Dt 4, 1-2.6-8 ; Jc 1, 17-18.21b-22.27 ; Mc 7, 1-8.14-15.21-23
Vingtième-deuxième dimanche du temps ordinaire – année B (2 septembre 2018)
Homélie du Frère Daniel BOURGEOIS

Qu’est-ce que la liberté religieuse ?

Frères et sœurs, nous démarrons cette nouvelle année scolaire par des textes qui nous posent une question absolument radicale, celle que je viens d’énoncer, question incontournable, plus impérative et plus forte que jamais dans nos sociétés modernes. Qu’est-ce que la liberté religieuse ? La plupart du temps, surtout en France, on pense à la laïcité, à la séparation de l’Église et de l’État, toutes choses avec lesquelles nous essayons de faire le moins mal possible bon ménage entre l’Église et l’État, mais en fait, le vrai problème n’est pas simplement d’agencer au jour le jour les possibilités, les compatibilités entre les exigences religieuses et celles de l’État.
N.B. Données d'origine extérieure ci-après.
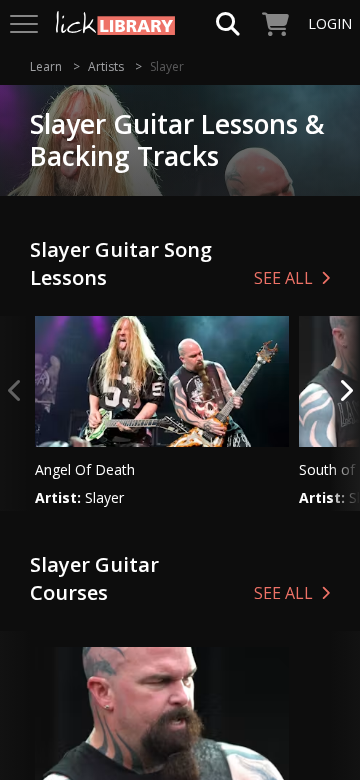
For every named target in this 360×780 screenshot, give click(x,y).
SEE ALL (283, 278)
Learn (46, 66)
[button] (345, 413)
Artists (106, 66)
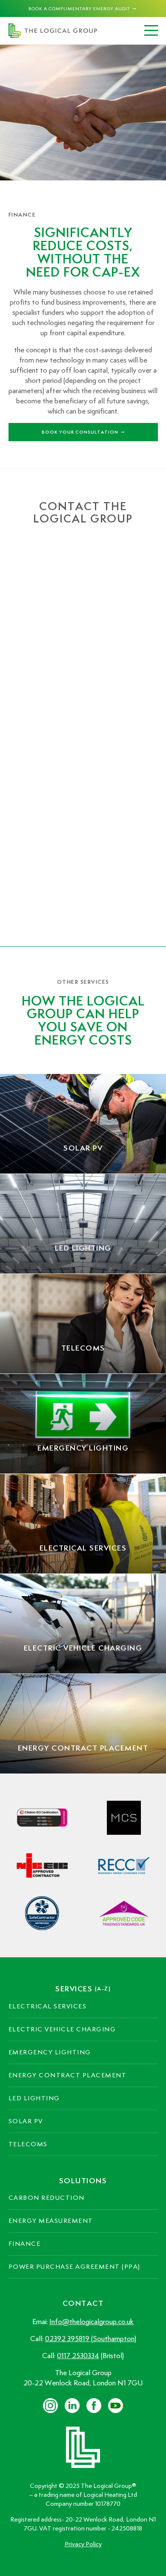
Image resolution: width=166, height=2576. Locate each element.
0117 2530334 (78, 2355)
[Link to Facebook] (93, 2405)
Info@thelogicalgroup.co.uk (91, 2321)
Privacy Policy (83, 2544)
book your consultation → (83, 432)
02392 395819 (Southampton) (90, 2338)
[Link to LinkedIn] (50, 2405)
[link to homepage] (53, 30)
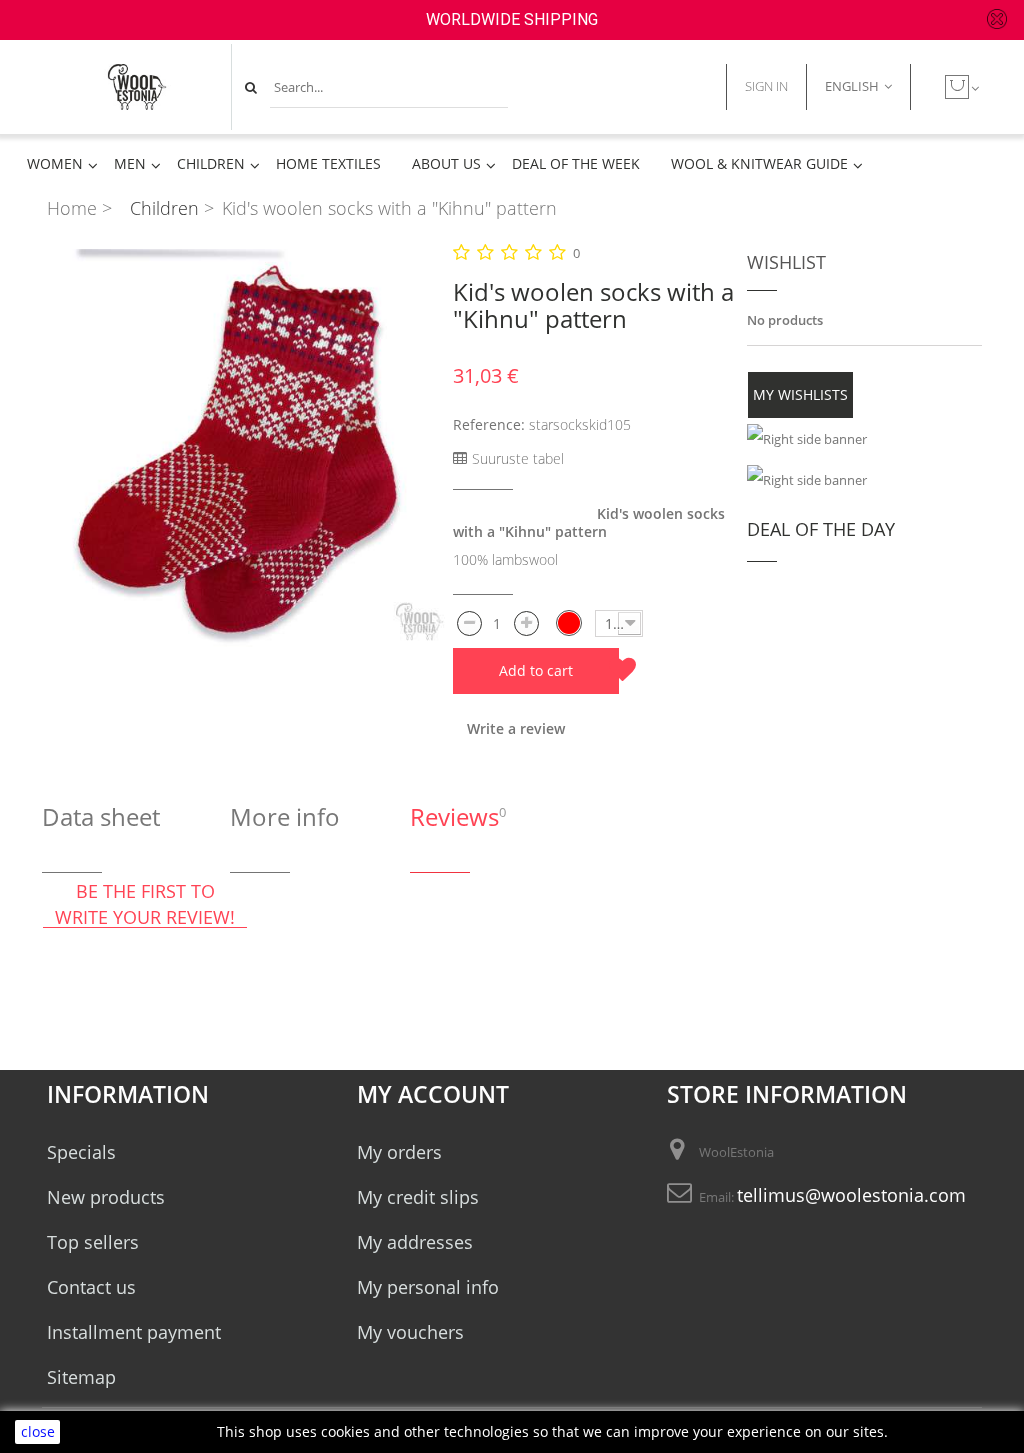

Il se pose donc un vrai problème, frères et sœurs, et il ne s’agit pas simplement d’arranger ou de bricoler une compatibilité entre la religion et l’État, cela fonctionne plus ou moins bien selon les religions d’ailleurs, mais il s’agit vraiment pour nous chrétiens – je ne fais pas un discours politique ici –, de nous demander ce que nous disons lorsque, à la suite du concile Vatican II, l’Église proclame la valeur absolue de la liberté religieuse. C’est quand même ce que l’on a dit : après avoir beaucoup discuté, les évêques ont vraiment parlé de la liberté religieuse en disant que la conscience religieuse de chacun était absolument intouchable et ne pouvait pas être manipulée par quelque instance humaine que ce soit. À tel point par exemple que, depuis toujours et encore aujourd’hui, quand on veut baptiser un enfant, l’Église demande que les deux parents soient d’accord, parce que la liberté de l’enfant repose sur l’éducation et la responsabilité des parents, et si les deux parents ne sont pas d’accord pour faire baptiser l’enfant, on ne peut pas le baptiser. Cela peut paraître injuste, il n’empêche que, même à des époques que l’on stigmatise toujours avec quelques victimes de l’Inquisition, comme si le Goulag n’en avait pas fait, la liberté religieuse est radicalement observée depuis le départ : on n’a jamais baptisé au jet d’eau, c’est bon à savoir.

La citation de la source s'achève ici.